Set problem A:
Duplicate part of the Kafka overview word for word, beginning at the words "Kafka Video Streaming" and stopping after "of their woes.".
Set problem B:
Go on with the Kafka video streaming tutorial from its last sentence.

Passage:

▬▬▬▬▬▬

Kafka Video Streaming with Flask

1 Overview

Distributed architecture has been all the rage this past year. As programmers get frustrated with the troubled monoliths that are their legacy projects, Micro Services and Service Oriented Architecture (SOA) seem to promise a cure for all of their woes.

True or not, SOA does come with some serious challenges, the first of which is how do organize communication between totally decoupled systems? How does your accounting service know about a customer purchase? What about the shipping, or inventory services? Real-time updates, canceled orders, and time-sensitive communication become a lot more difficult as you introduce more pieces to the puzzle.

Developed by a social-media blue chip, Kafka has become one of the key technologies to answering this question of how to broadcast real-time messages and event logs to a massively scaled and distributed system. In this project, we’ll be taking a look at Kafka, comparing it to some other message brokers out there, and getting our hands dirty with a little video streaming project. And if you’re thinking, “But wait! Kafka was built for message streaming, not video,” you’re right on the money. Kafka’s not gonna be your best bet for video streaming, but web cam feeds are a lot more fun to publish than a ho-hum CSV file.

▬▬▬▬▬▬

Stored data:
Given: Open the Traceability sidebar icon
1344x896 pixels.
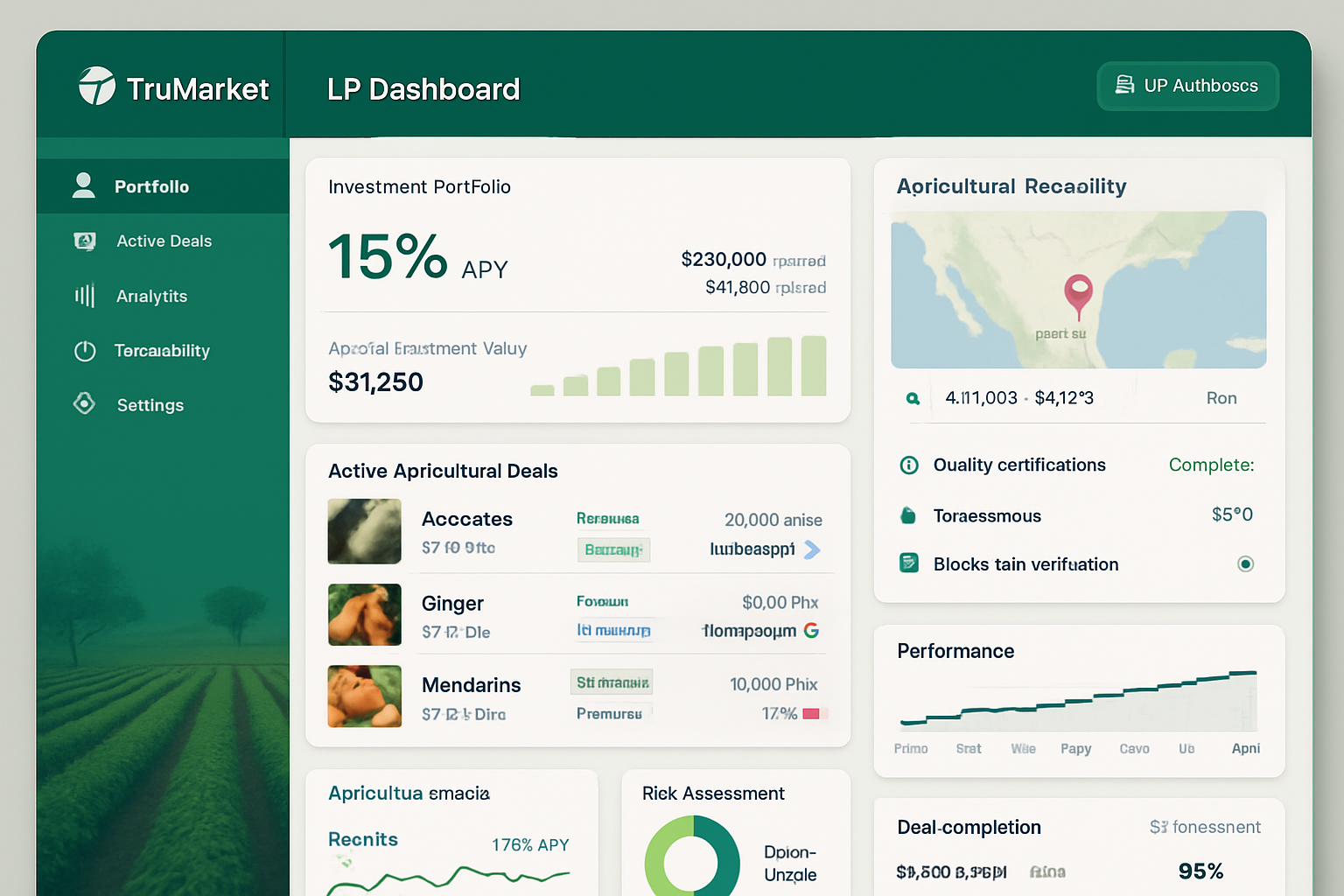Looking at the screenshot, I should [84, 350].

▬▬▬▬▬▬

Expected answer A:
Kafka Video Streaming with Flask

1 Overview

Distributed architecture has been all the rage this past year. As programmers get frustrated with the troubled monoliths that are their legacy projects, Micro Services and Service Oriented Architecture (SOA) seem to promise a cure for all of their woes.

Expected answer B:
Kafka

So what’s the deal with Kafka anyway?

Kafka is Apache’s platform for distributed message streaming. It was originally developed by the LinkedIn team to handle their shift to SOA. Kafka is notoriously resilient to node failures, and supports automatic recovery out of the box. It is intended to serve as the mail room of any project, a central spot to publish and subscribe to events.

The Kafka pipeline excels in delivering high-volume payloads; ideal for messaging, website activity tracking, system-health metrics monitoring, log aggregation, event sourcing (for state changes), and stream processing. Its built-in persistence layer provides Consumers with a full log history, taking the pressure off in failure-prone environments.

 
Kafka vs other Message Brokers

eing, at its core, a distributed messaging system, Kafka reminded me immediately of the RabbitMQ Message Broker (Kafka even noticed the similarities). They both use topic-based pub-sub, and they both boast truly asynchronous event messaging. So, what’s the real difference anyway?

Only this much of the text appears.